June, 2002

I am 22 years old. The mistakes I’ve made the last few years, mistakes I currently lament but will soon realize have led me to you, mean that I’m still two semesters away from college graduation. I watch Sex and the City and dream of moving to New York, with the vague idea of working in public relations. I take an internship, choosing between two radio stations, and feel mature for picking the one that’s less cool but more professional. I have no idea that in a few weeks, I’ll meet a man who will instantly capture my attention and soon thereafter, will steal my heart: you.
June 2003
We are in love. We live in a cavernous loft that is both impossibly cool and absurdly annoying. We never see Laney. We sleep beneath a 12-foot window with no drapes and wake up to the Renaissance Center obscured by fog, go to art shows and apartment theatre. I explore a city I really never knew before, and I fall in love with it and with you.
June 2004
We’ve given up on the young, loud, artsy loft and moved into a quieter, cool-but-not-too-cool apartment that better fits our furniture and our lives. We buy our own cars and have “real” jobs, but we still make love on rooftops and follow drunken brunches with long afternoon naps. But I begin to hate my job, and you yours. We are restless and ready to take a chance, so we begin to form a plan. Six months later, we’ll be living in a new state.
June 2005

We are broken. Our grand adventure seems like a grand mistake; we’ve left the beautiful apartment we couldn’t afford and you’re crashing on my couch looking for your own place while we extricate ourselves from the messy remains of our ruined relationship. We walk around Seattle talking about one another’s future lovers and I have to laugh so I don’t cry all the time. But eventually, we’ll pick up the pieces and patch ourselves up and becomes better for the experience.
June 2006
We are engaged and in the throes of planning a wedding and honeymoon in Seattle, or Jamaica, or Detroit.
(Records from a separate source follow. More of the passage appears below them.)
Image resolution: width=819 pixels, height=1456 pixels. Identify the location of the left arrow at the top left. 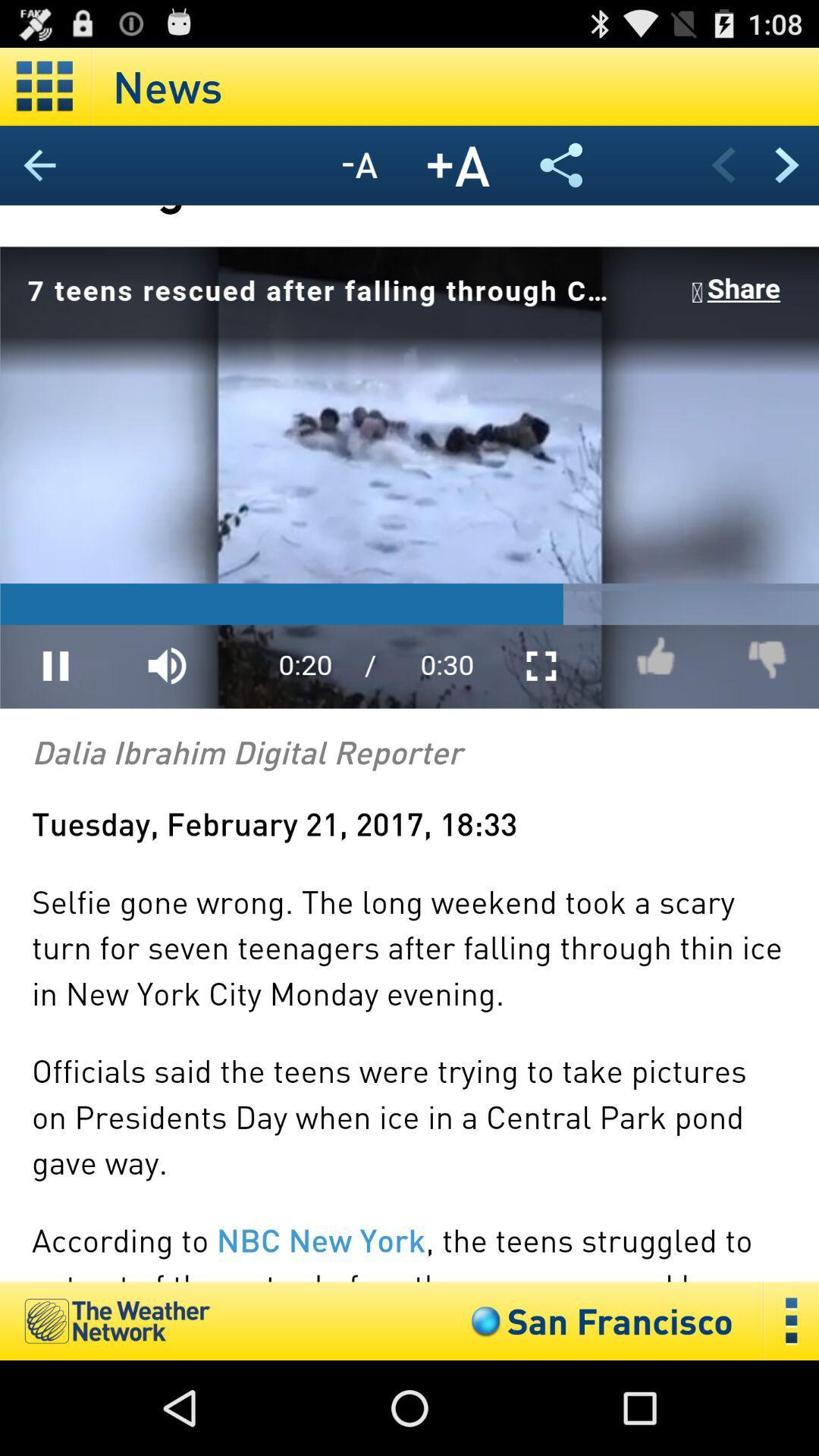
(39, 165).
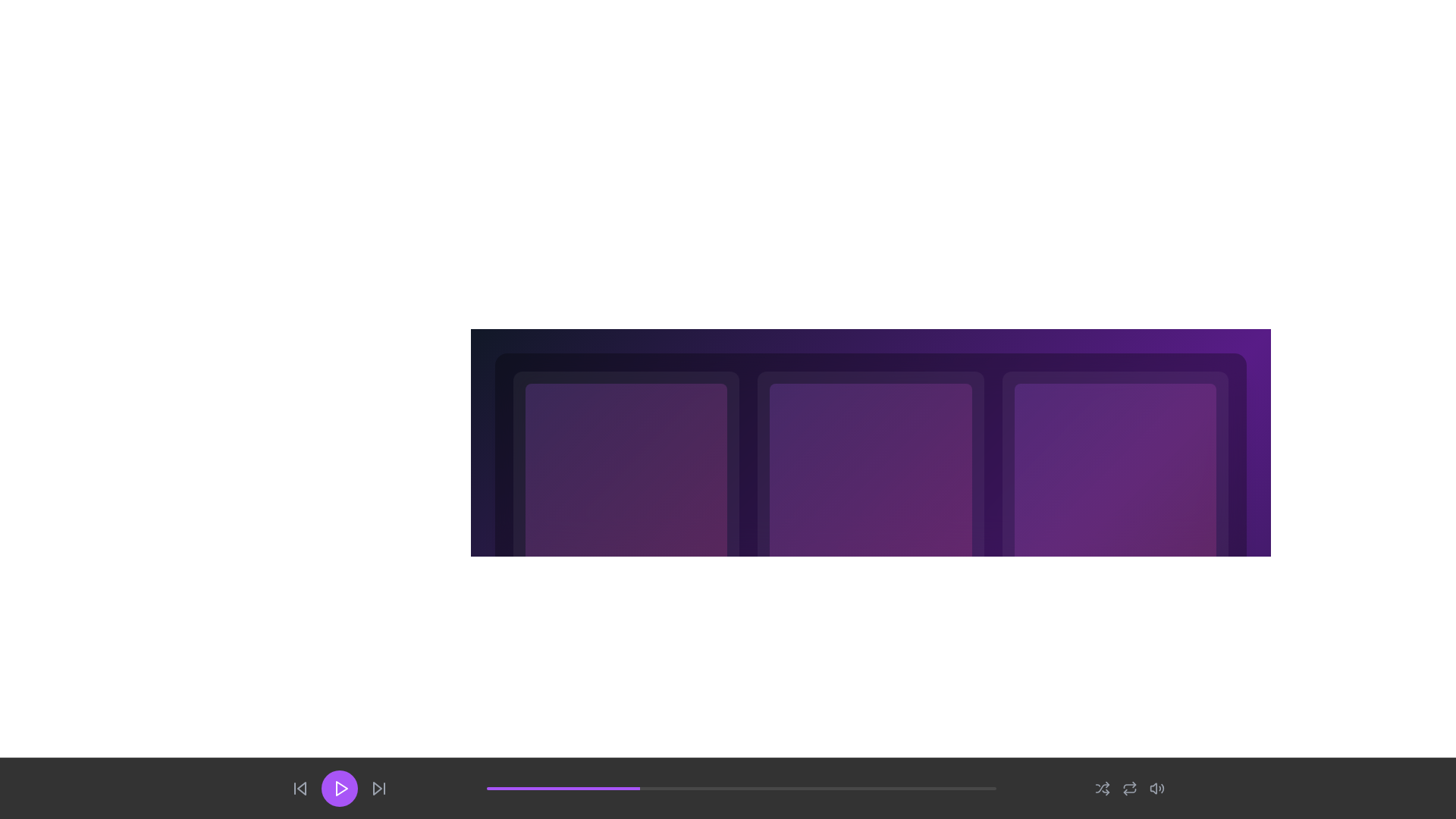  Describe the element at coordinates (1156, 788) in the screenshot. I see `the circular speaker icon button with sound waves at the far right end of the bottom control panel` at that location.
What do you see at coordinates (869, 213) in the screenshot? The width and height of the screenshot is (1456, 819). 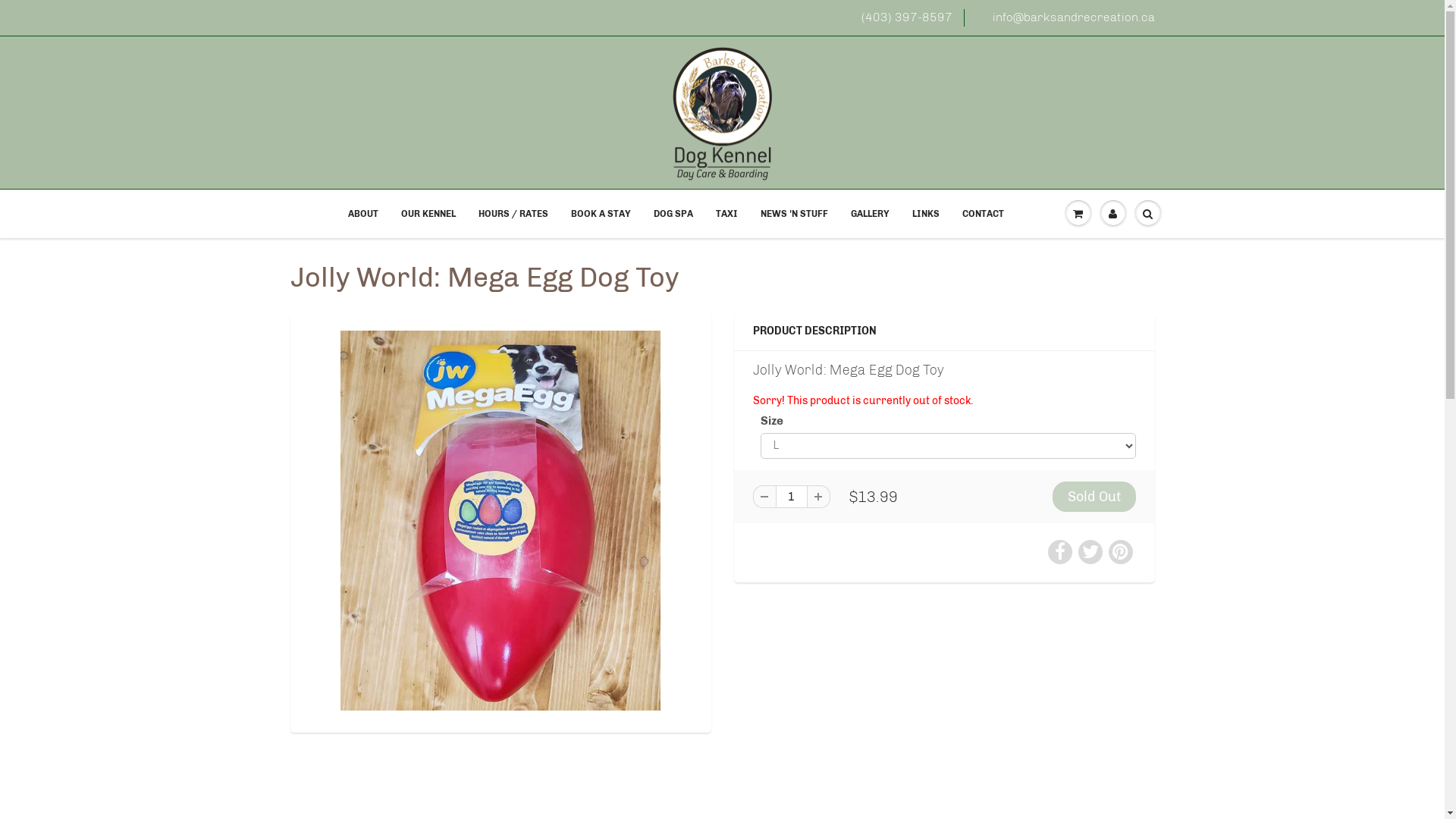 I see `'GALLERY'` at bounding box center [869, 213].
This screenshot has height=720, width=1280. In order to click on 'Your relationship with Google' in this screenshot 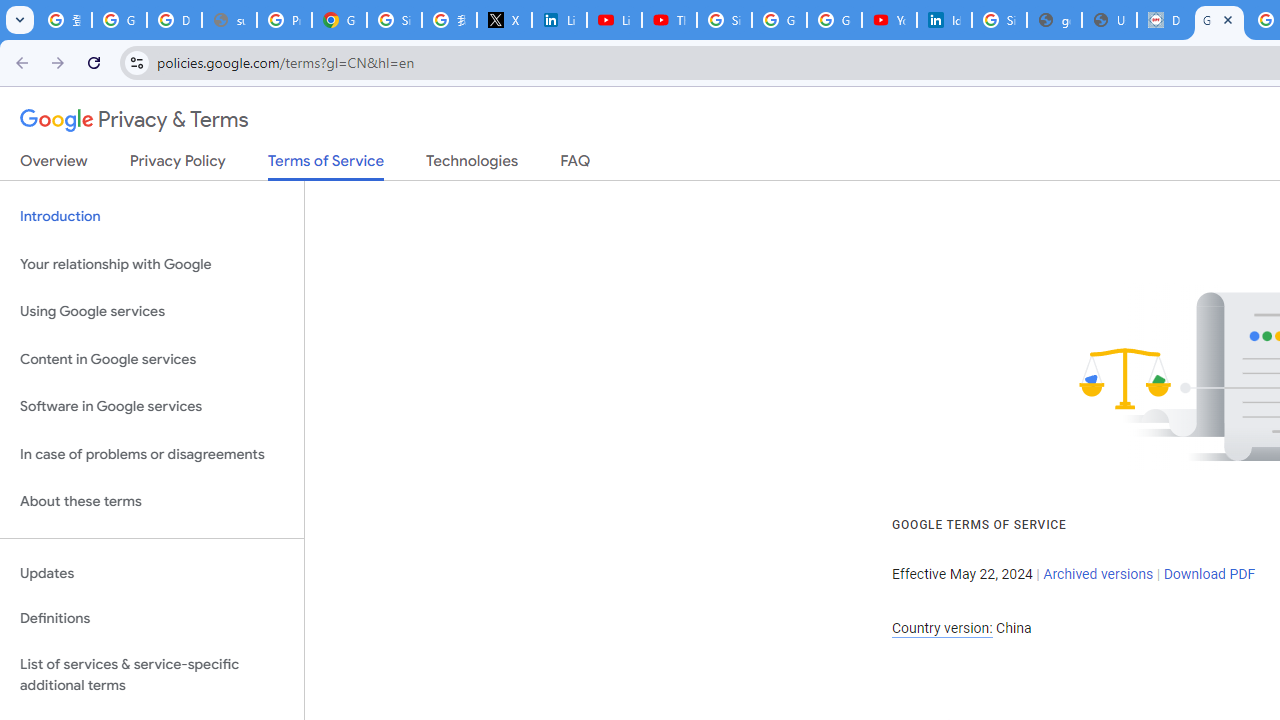, I will do `click(151, 263)`.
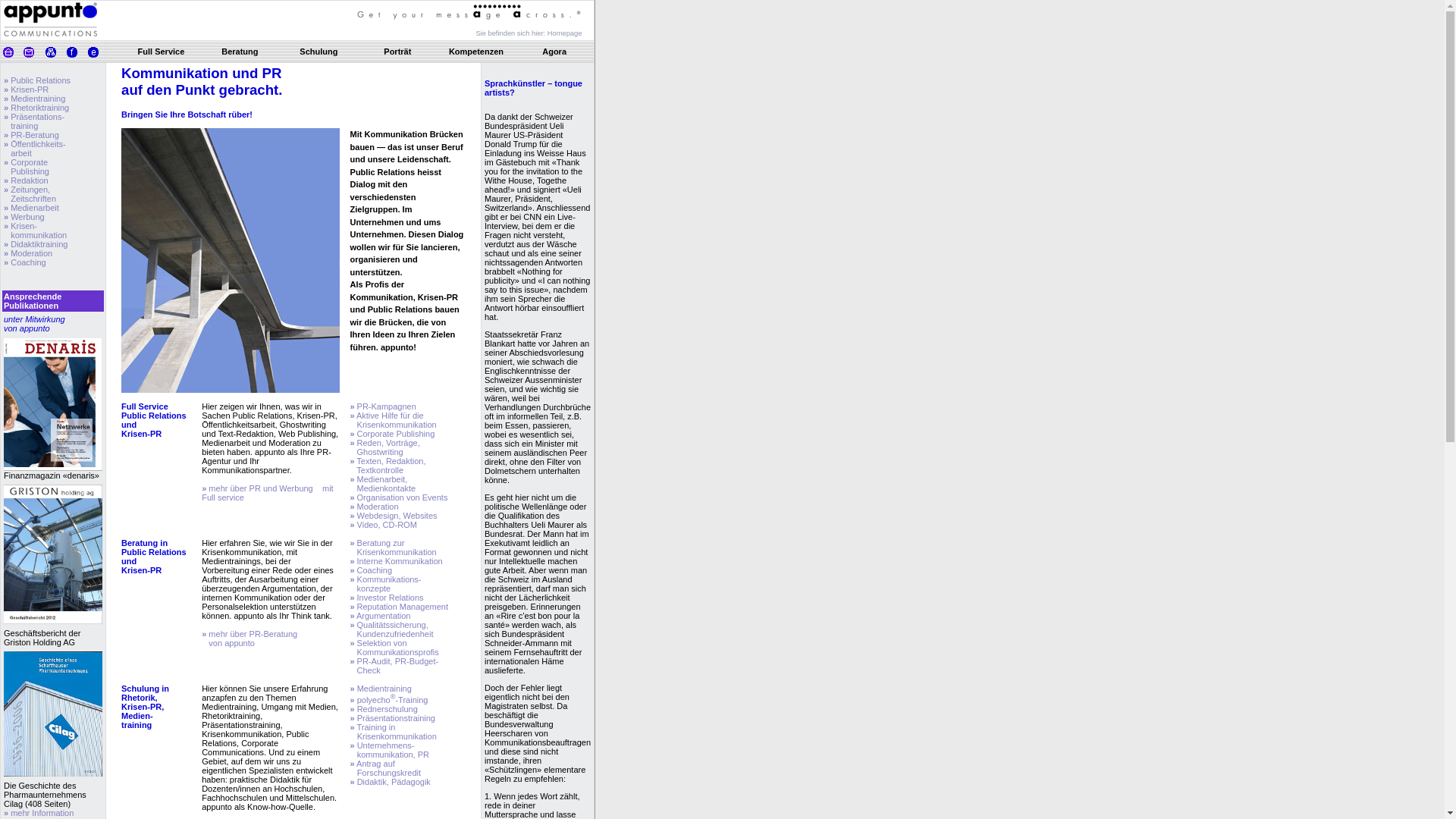 This screenshot has height=819, width=1456. I want to click on ' PR-Beratung', so click(33, 133).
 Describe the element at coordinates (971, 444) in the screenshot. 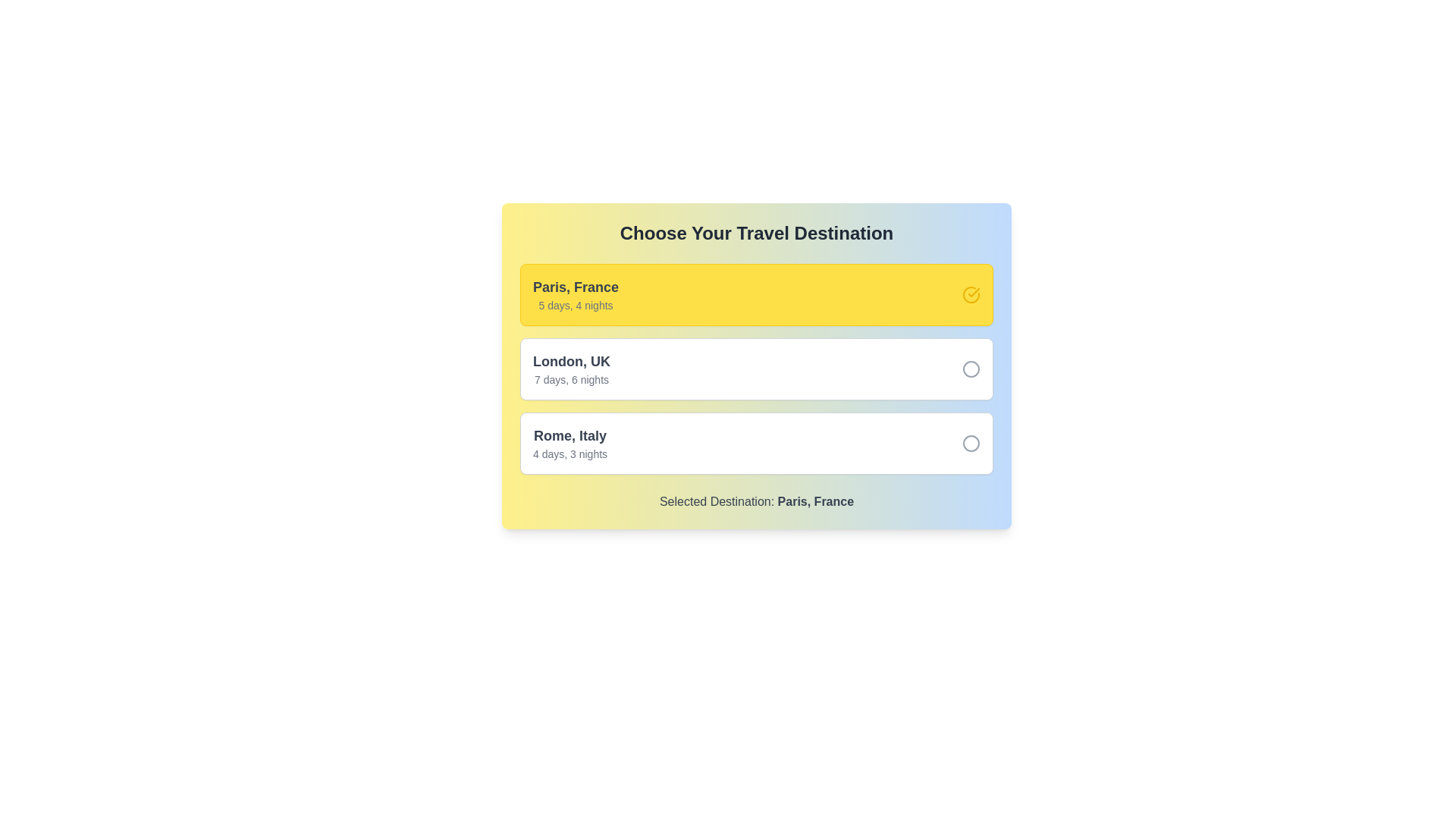

I see `the SVG circle outline icon located on the far right of the 'Rome, Italy' option in the travel destination selection interface` at that location.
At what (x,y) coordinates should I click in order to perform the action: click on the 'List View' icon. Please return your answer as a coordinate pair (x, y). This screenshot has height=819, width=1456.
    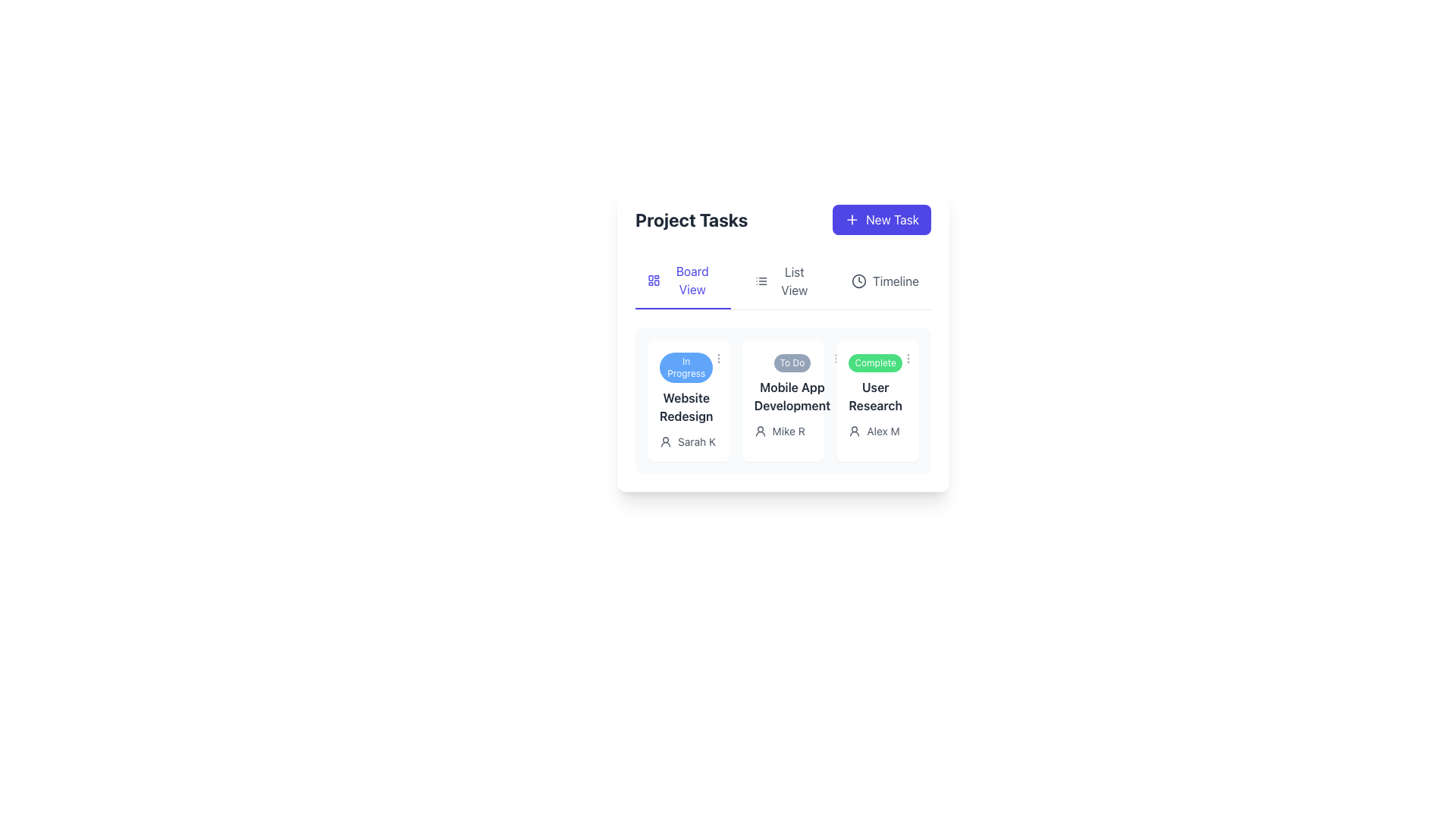
    Looking at the image, I should click on (761, 281).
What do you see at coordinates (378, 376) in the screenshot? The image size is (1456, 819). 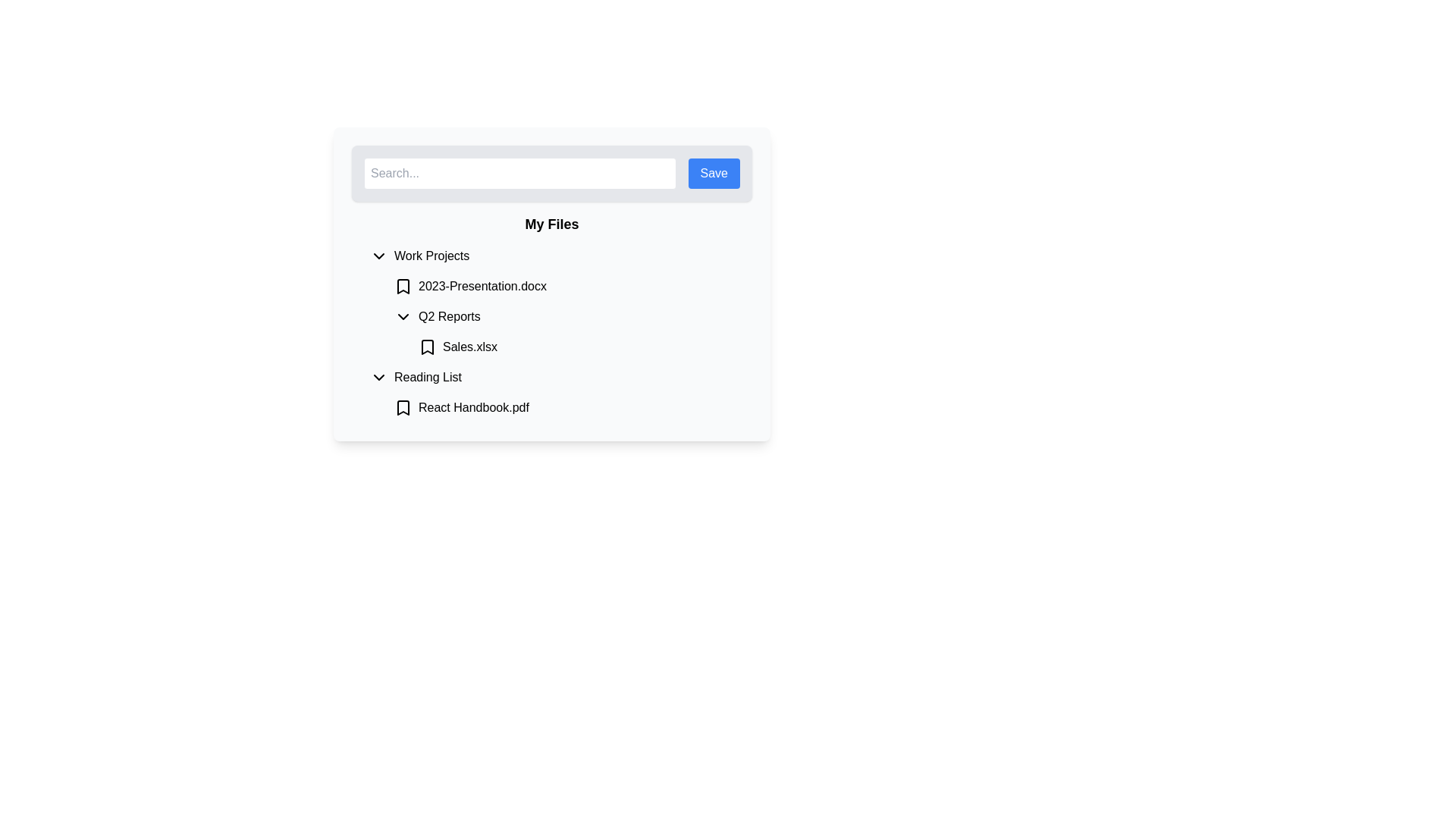 I see `the Chevron icon button that points downward, located to the left of the 'Reading List' label in the sidebar` at bounding box center [378, 376].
We expect that soon we’ll make a new family, but we have no idea that by the end of the year we’ll also have new jobs in a new city.
June 2007

It’s our wedding day. You bring me flowers and sweet notes and a bottle of champagne. We eat taco bell for lunch and later, as I blush my way down the stairs to meet you, I know I have no reservations, no questions, no doubts. You are my best friend and the love of my life, the person who gets me like no one else. You promise me 70 years; I promise to make you laugh and to love you, cranky pants and all. The celebration ends with a drive-by shooting and a cake fight and an early-morning start to our trip to Italy, where we swim in the bright blue Ligurian sea, gorge ourselves on pesto and pasta and gelato, dine at the top of a vineyard, argue on a train, and wander the quiet late-night streets of Venice.
June 2008
Just like my first trip with you did, our honeymoon shows me how much I love to travel and with your support, I start writing and blogging and planning more trips for us. I plan a surprise trip to Argentina for your 30th. We drink cheap wine, ride horses with the gauchos and learn to make empanadas.
June 2009
Another year of our marriage, another year of exploring the world and falling even more in love with each other. With your incredible support, I pursue a new career and make plans to leave my job by the end of the year.
June 2010

On our third anniversary, we celebrate at TRU and talk about our dreams, where we’ll go next, what we’ll see and do, and the world we’ll explore together. Our fourth year of marriage passes in a blur as we go to Iceland, Costa Rica, and Portugal. We settle more into the familiar routine of daily life and the comfort of what we have and who we are.
June 2011
We celebrate anniversary number for on a steamy summer night at the city’s hottest new restaurant. We travel back to 1906 Paris and drink fancy cocktails in complicated glasses. We cheers to the amazing memories we’ve made, and the grand adventures still to come. And little do we know that once again, life is about to change. But the curveballs that are soon to come will turn out to be for the best, and unlike life’s past upsets, won’t cause more than momentary hiccups. After all this time, we’ve seemed to learn that no matter what turns our life takes, we can get through it together.
June 2012

Five years ago today, I promised you my love. Today I renew that vow. I promise to love you for all the days of my life. I promise to argue with respect, to forgive quickly, and forget what doesn’t matter. I promise to make you laugh every day, to be your biggest fan and your best friend, to push you when I know you can do more and support you when it just isn’t enough. And I promise to try, every day, to make you as happy as you make me.
Happy anniversary, Dan. I love you more than words can say. And yes, that’s more than I love cheese too.